> _SELECTED EXCERPT_:
Make sure you are connected to T4 or better hosted runtime as Unsloth only works on NVIDIA GPUs Intel and CPUs.

If only connecting now, rerun everything before this as well.

In [None]:
%%capture
import os
if "COLAB_" not in "".join(os.environ.keys()):
    !pip install unsloth
else:
    # Do this only in Colab notebooks! Otherwise use pip install unsloth
    !pip install --no-deps bitsandbytes accelerate xformers==0.0.29.post3 peft trl triton cut_cross_entropy unsloth_zoo
    !pip install sentencepiece protobuf "datasets>=3.4.1" huggingface_hub hf_transfer
    !pip install --no-deps unsloth

In [None]:
# One must patch the DPO Trainer first!
from unsloth import PatchDPOTrainer

PatchDPOTrainer()

In [None]:
from unsloth import FastLanguageModel
import torch

fourbit_models = [
    "unsloth/Qwen3-1.7B-unsloth-bnb-4bit", # Qwen 14B 2x faster
    "unsloth/Qwen3-4B-unsloth-bnb-4bit",
    "unsloth/Qwen3-8B-unsloth-bnb-4bit",
    "unsloth/Qwen3-14B-unsloth-bnb-4bit",
    "unsloth/Qwen3-32B-unsloth-bnb-4bit",

    # 4bit dynamic quants for superior accuracy and low memory use
    "unsloth/gemma-3-12b-it-unsloth-bnb-4bit",
    "unsloth/Phi-4",
    "unsloth/Llama-3.1-8B",
    "unsloth/Llama-3.2-3B",
    "unsloth/orpheus-3b-0.1-ft-unsloth-bnb-4bit" # [NEW] We support TTS models!
] # More models at https://huggingface.co/unsloth


model, tokenizer = FastLanguageModel.from_pretrained(
    model_name = "unsloth/Qwen3-14B",
    max_seq_length = 1024,   # Context length - can be longer, but uses more memory
    load_in_4bit = True,     # 4bit uses much less memory
    load_in_8bit = False,    # A bit more accurate, uses 2x memory
    full_finetuning = False, # We have full finetuning now!
    # token = "hf_...",      # use one if using gated models
)

#model, tokenizer = FastLanguageModel.from_pretrained(
#    model_name = "unsloth/zephyr-sft-bnb-4bit",
#    max_seq_length = 2048,
#    dtype = None,
#    load_in_4bit = True,
#)

##Uploading the training dataset


In [None]:
# prompt: upload the unsloth hdm ai training dataset.json as the training dataset for the model

from datasets import load_dataset

dataset = load_dataset("json", data_files="/content/Corrected UnSloth HDM AI Training Dataset.json", encoding="utf-8", split = "train")

In [None]:
# Split it into 90% for training and 10% for evaluation
dataset_split = dataset.train_test_split(test_size=0.25, seed=42)

train_dataset = dataset_split["train"]
eval_dataset = dataset_split["test"] # This is your evaluation set

print(f"Training on {len(train_dataset)} examples.")

> _SUPPLIED INFORMATION_:

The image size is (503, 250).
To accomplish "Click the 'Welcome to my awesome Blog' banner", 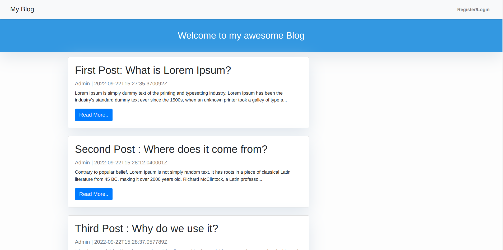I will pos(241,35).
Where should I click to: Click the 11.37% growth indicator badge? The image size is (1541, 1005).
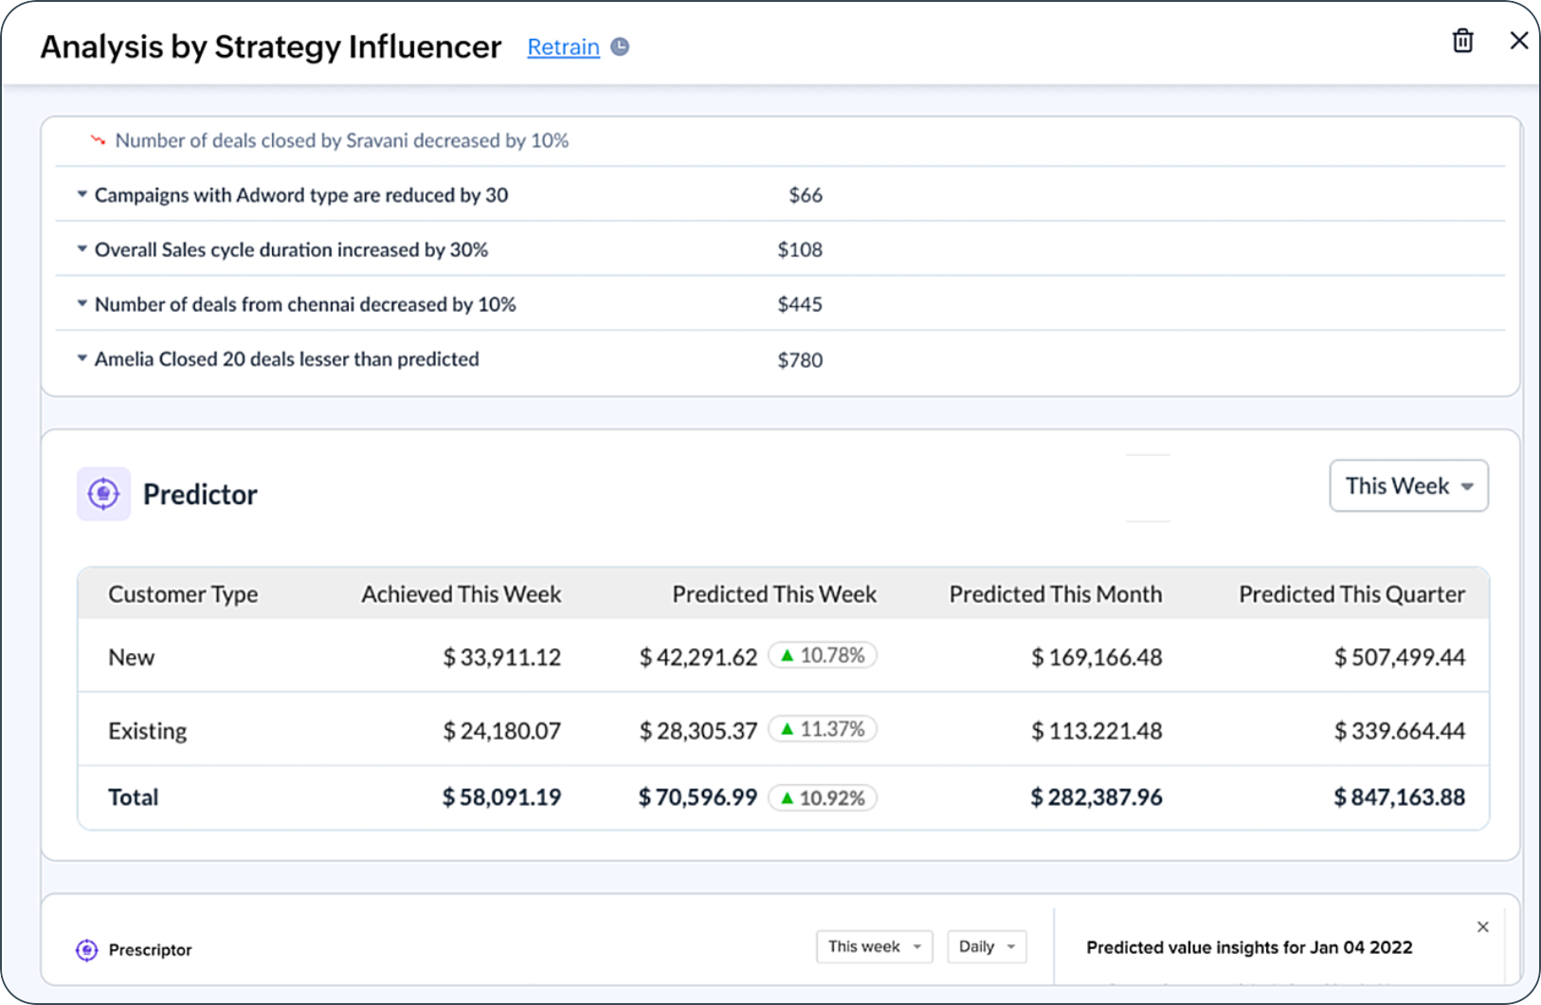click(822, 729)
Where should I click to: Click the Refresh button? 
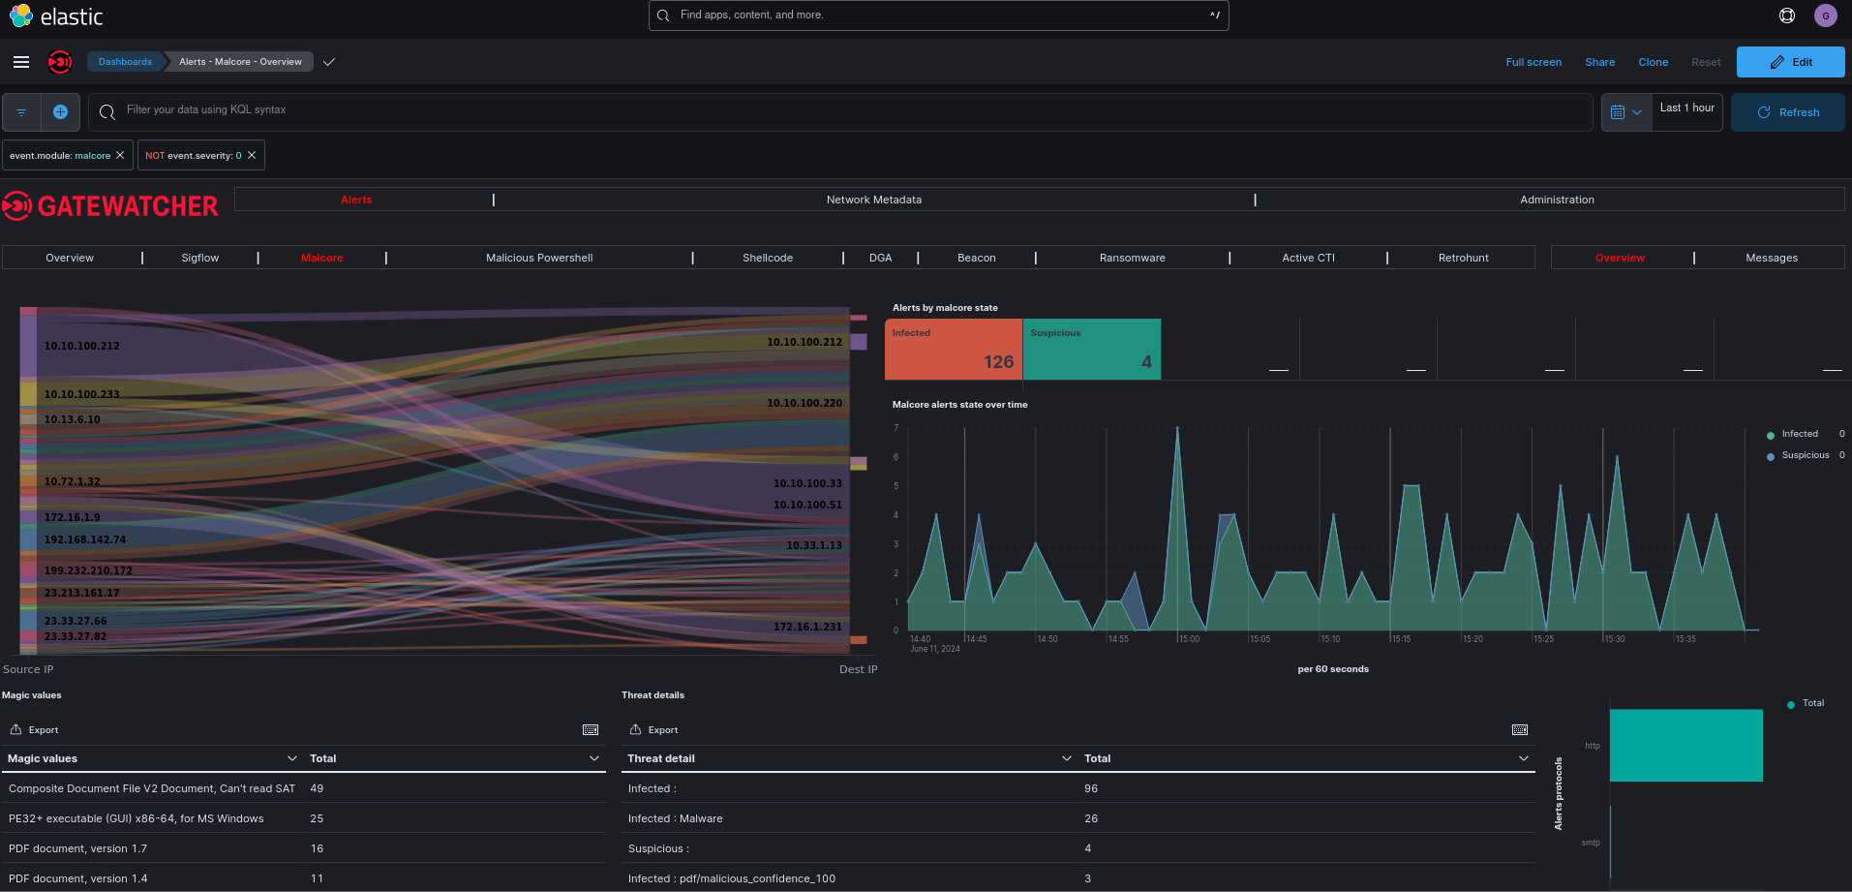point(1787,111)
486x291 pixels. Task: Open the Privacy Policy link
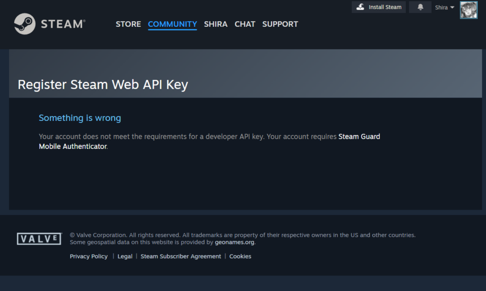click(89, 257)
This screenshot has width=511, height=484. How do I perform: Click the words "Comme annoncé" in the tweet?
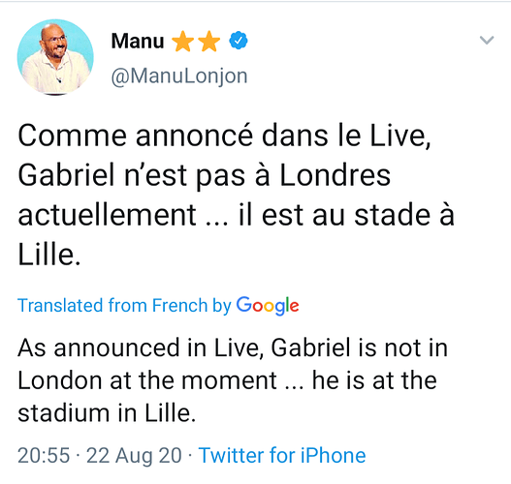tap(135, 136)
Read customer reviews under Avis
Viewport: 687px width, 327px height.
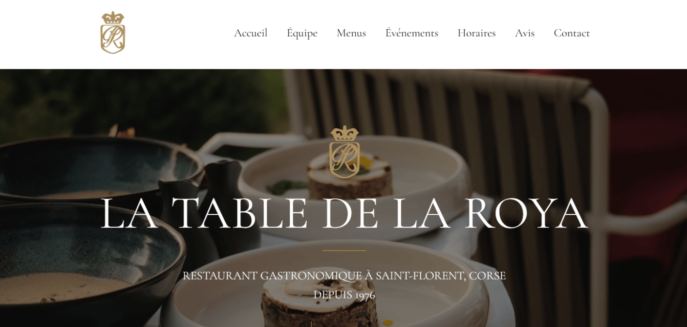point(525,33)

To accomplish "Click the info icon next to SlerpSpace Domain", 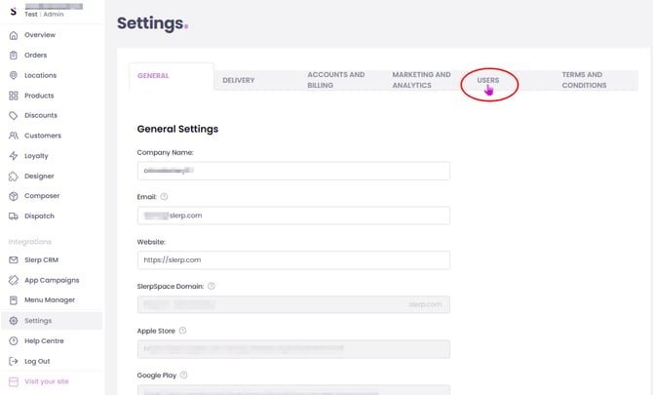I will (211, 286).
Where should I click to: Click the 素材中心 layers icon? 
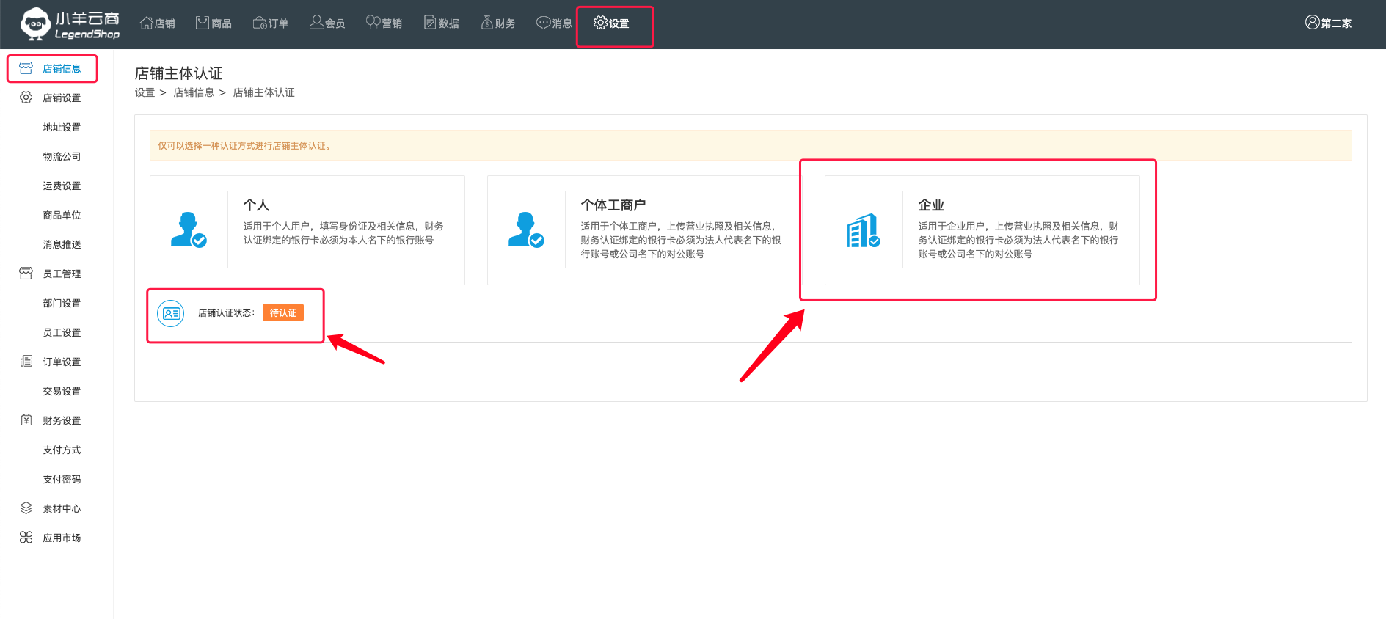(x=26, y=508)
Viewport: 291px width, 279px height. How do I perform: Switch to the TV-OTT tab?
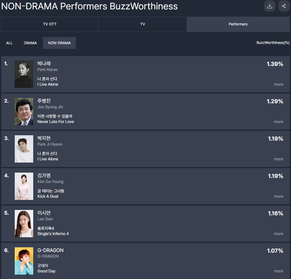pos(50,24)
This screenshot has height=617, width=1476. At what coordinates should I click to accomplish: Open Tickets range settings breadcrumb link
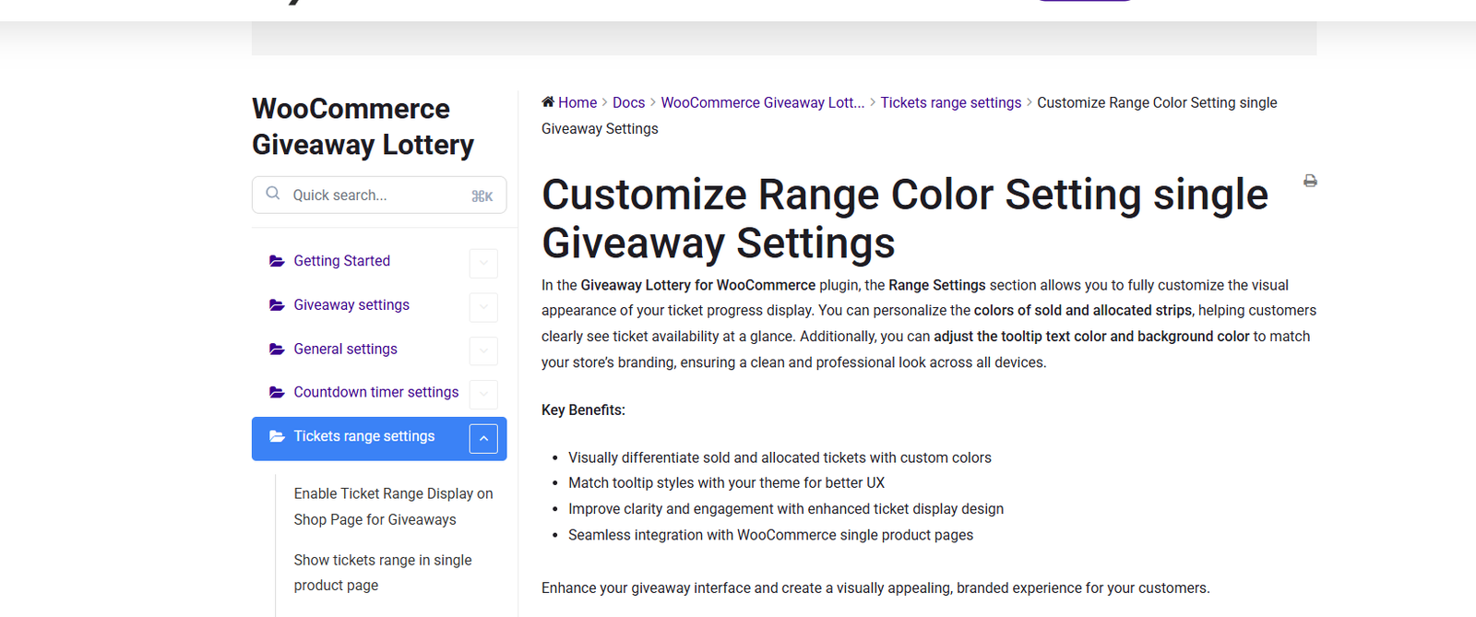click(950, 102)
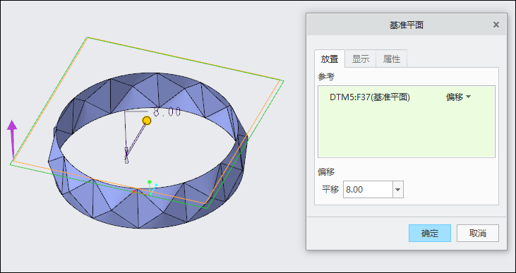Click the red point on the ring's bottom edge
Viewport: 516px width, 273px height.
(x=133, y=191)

> _EXERCISE TASKS_:
A) Name every keyword argument that gets a value in the uncommented call to FastLanguageModel.from_pretrained in the Unsloth notebook excerpt.
B) Please quote the stretch of the Unsloth notebook excerpt from "# 4bit dynamic" through "support TTS models!" word for word.

> _FINAL RESULTS_:
A) model_name, max_seq_length, load_in_4bit, load_in_8bit, full_finetuning

B)
# 4bit dynamic quants for superior accuracy and low memory use
    "unsloth/gemma-3-12b-it-unsloth-bnb-4bit",
    "unsloth/Phi-4",
    "unsloth/Llama-3.1-8B",
    "unsloth/Llama-3.2-3B",
    "unsloth/orpheus-3b-0.1-ft-unsloth-bnb-4bit" # [NEW] We support TTS models!